─── THE INPUT

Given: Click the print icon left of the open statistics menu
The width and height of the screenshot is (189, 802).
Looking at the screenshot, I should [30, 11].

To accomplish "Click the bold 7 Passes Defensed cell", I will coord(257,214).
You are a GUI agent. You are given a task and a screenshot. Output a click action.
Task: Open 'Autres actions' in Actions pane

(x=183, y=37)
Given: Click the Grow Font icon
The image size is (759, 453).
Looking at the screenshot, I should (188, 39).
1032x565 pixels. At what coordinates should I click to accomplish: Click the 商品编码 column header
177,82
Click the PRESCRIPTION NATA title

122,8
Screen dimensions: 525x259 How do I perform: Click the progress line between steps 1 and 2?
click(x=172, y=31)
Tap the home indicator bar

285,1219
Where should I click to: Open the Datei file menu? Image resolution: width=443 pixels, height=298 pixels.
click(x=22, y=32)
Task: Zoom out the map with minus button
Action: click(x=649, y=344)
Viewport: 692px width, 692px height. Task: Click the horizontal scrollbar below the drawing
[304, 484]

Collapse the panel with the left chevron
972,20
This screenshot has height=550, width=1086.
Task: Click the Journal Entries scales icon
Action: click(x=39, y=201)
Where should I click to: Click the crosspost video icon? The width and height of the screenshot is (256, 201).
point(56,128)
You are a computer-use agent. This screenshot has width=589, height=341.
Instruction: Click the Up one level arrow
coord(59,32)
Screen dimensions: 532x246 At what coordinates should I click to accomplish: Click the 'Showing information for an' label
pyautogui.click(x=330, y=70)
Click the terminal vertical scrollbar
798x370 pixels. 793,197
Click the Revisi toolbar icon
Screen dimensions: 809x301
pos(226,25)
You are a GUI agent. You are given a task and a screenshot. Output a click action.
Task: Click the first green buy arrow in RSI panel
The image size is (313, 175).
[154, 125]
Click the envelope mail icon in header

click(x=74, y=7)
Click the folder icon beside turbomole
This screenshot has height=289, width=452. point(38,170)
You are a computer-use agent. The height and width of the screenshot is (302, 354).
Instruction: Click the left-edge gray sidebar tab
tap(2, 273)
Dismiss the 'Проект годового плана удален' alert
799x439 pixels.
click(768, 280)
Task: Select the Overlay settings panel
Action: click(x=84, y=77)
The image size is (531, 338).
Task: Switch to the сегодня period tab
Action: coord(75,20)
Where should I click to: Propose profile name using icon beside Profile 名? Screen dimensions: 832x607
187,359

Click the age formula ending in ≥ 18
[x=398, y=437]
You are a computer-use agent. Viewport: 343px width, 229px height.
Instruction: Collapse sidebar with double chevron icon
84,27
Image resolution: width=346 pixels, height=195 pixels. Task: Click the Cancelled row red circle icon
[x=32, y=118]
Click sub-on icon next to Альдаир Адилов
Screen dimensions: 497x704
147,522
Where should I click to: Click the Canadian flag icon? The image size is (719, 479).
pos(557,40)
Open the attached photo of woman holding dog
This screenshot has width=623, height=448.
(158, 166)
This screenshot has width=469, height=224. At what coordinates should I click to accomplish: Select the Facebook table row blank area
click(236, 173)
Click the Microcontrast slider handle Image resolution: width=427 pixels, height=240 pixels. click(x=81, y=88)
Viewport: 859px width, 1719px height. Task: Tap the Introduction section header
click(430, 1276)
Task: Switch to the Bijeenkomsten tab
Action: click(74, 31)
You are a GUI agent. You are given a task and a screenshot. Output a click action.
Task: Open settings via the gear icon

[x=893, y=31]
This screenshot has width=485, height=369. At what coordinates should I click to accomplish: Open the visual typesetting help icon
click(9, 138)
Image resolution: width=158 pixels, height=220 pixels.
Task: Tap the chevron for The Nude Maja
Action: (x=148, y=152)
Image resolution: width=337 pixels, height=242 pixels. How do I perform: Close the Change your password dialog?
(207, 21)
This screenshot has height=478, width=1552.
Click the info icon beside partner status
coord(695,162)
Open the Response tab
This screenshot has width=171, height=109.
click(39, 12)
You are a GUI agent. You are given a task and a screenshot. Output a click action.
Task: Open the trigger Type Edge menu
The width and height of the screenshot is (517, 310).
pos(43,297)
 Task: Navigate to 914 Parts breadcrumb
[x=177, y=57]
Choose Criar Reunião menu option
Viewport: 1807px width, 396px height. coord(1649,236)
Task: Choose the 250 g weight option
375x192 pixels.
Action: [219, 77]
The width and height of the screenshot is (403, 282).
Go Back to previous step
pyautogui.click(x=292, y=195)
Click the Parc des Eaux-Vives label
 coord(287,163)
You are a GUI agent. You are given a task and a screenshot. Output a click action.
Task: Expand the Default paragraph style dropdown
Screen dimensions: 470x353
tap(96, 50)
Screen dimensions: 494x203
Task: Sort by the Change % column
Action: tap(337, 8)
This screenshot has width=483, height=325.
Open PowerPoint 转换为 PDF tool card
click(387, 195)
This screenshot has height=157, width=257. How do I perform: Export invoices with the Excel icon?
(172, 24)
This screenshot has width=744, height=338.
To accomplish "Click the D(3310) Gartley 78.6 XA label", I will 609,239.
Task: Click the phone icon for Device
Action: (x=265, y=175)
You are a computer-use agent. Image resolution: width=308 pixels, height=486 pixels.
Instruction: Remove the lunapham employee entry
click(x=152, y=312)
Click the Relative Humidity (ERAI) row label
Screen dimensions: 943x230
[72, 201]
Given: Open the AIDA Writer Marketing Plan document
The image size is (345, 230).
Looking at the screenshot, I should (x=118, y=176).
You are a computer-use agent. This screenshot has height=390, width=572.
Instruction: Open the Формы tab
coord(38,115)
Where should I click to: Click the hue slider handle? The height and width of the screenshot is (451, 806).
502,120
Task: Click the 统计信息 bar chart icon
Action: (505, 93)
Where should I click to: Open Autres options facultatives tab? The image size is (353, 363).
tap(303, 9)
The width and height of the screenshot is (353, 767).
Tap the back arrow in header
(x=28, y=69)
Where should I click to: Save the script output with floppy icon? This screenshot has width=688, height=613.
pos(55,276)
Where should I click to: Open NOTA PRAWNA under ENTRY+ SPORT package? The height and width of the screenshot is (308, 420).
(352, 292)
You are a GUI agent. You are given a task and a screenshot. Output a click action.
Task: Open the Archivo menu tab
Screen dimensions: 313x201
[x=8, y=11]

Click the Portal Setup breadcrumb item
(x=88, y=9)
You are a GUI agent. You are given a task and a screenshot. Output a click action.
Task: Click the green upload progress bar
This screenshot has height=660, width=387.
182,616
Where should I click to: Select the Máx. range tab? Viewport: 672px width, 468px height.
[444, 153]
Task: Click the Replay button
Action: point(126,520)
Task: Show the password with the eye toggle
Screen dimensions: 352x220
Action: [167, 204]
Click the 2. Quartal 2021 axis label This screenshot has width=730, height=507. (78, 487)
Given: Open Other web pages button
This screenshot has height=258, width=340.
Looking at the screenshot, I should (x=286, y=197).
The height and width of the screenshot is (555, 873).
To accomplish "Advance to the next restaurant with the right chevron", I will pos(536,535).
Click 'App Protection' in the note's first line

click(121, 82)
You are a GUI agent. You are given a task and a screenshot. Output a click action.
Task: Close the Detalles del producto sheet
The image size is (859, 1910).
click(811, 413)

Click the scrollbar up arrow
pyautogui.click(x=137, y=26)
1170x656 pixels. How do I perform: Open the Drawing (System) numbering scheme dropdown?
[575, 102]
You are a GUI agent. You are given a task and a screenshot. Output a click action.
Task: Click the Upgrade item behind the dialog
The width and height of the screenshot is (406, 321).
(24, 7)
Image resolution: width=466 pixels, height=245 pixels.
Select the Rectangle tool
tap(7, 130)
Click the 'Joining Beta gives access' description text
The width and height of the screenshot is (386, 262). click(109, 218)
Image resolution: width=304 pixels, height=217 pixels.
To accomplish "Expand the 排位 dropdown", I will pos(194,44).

──────

GOAL OF THE EXERCISE
Could you state how many lines of the data include the word "Expand"? Only the number is needed.

FINAL ANSWER
2